European gas storage has been struggling to fill this summer. Storage at the beginning of November will be about 75% full, at 83 billion m3, 14 billion m3 below the five-year average, rattling the market, reports Wood Mackenzie.

A cold European winter could result in storage levels falling to zero by the end of March 2022, unless more Russian gas supply is available versus current export levels.

But there could be an alternative available to the market should this come to pass – tapping the substantial amount of cushion gas available in Europe’s storage facilities. Global natural resources consultancy Wood Mackenzie, a Verisk business, said using cushion gas could allow an extra 15 billion m3 enter the market, easing the supply crunch.

Graham Freedman, Principal Analyst, Europe gas research, said: “Beyond the nameplate working gas volume (WGV), there is an amount of cushion gas in all storage facilities.

“This ‘cushion’ maintains supply pressure and helps retain the physical characteristics of the field or salt cavity used for storage. In salt cavities typically 30% of the total capacity is given over to cushion gas, while around 55% of the total capacity is given over to cushion gas in depleted fields.”

For countries such as France and Belgium with neither depleted fields nor opportunities to build salt caverns, aquifers are the preferred method of storing large volumes of gas. Around 75% of total gas in aquifers is given over to cushion gas. That means that for every unit of working gas there is in an aquifer, there are around three units of cushion gas.

Freedman added: “Data for the volume of cushion gas as a percentage of the total gas capacity in each storage facility is patchy at best.

“We have made some assumptions about the levels available based on our understanding of each type of storage method: salt caverns have 30% cushion gas, depleted fields 55%, and aquifers 75%.

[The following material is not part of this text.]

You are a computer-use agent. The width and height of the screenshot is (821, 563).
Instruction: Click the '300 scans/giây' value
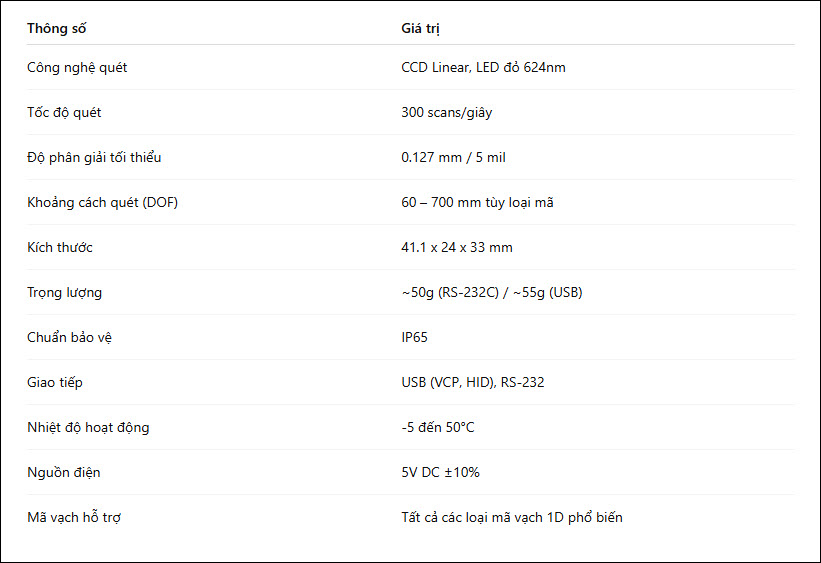click(x=447, y=113)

“Our analysis suggests that there is approximately 150 billion m3 of cushion gas in storage across the continent at any given time. Around 95 billion m3 is in depleted fields, 45 billion m3 in aquifers, and 8 billion m3 in salt caverns.”

Wood Mackenzie’s analysis suggests that France, with an estimated 33 billion m3, should have the greatest amount of cushion gas due to its extremely high proportion of aquifers in its storage mix.

Next comes Italy with 23 billion m3 in its depleted fields, followed by Germany with 18 billion m3 from its mixture of salt caverns and depleted fields.

Under normal circumstances cushion gas cannot be withdrawn and considered as part of the WGV. This is because the gas is owned by the storage operator which cannot sell gas under existing regulations.

Using cushion gas could also have a long-term detrimental effect on a storage sites’ future performance. This is because reducing the volume of gas in the storage facility increases stress on compressors and may affect the physical capabilities of the storage site in future.

Freedman continued: “However, with the level of concern that there is in the market and the accompanying exceptionally high prices, these are not normal times. Should WGV go close to zero, governments might need to concede on regulations if they are going to keep the heating on.”

He added storage operators will need to consider the technical tolerance that they are prepared to accept in order to make some cushion gas available.

Freedman noted: “We understand it is possible to use up to 10% of the cushion gas – or quasi-working gas as it is sometimes known – within the engineering tolerances of each facility. The rate of withdrawals will fall significantly as the pressure drops, but our understanding is that the use of cushion gas up to 10% will not permanently damage the physical capability of the storage site in future.

“If 10% of the cushion gas was made available as quasi-working gas, this would represent 15 billion m3 of additional supply, enough to make up for the shortfall in storage at the beginning of the winter. It would help to calm markets and give greater confidence that supplies will be sufficient to get through the winter.”

And with the current high prices at European hubs, it will be tempting for storage operators to use some of their quasi-working gas this winter, replacing the volumes once prices fall in the summer.

Based on the forward curve for TTF for 3 November, there is a difference in price of €28/MWh between 1Q22 and summer 2022.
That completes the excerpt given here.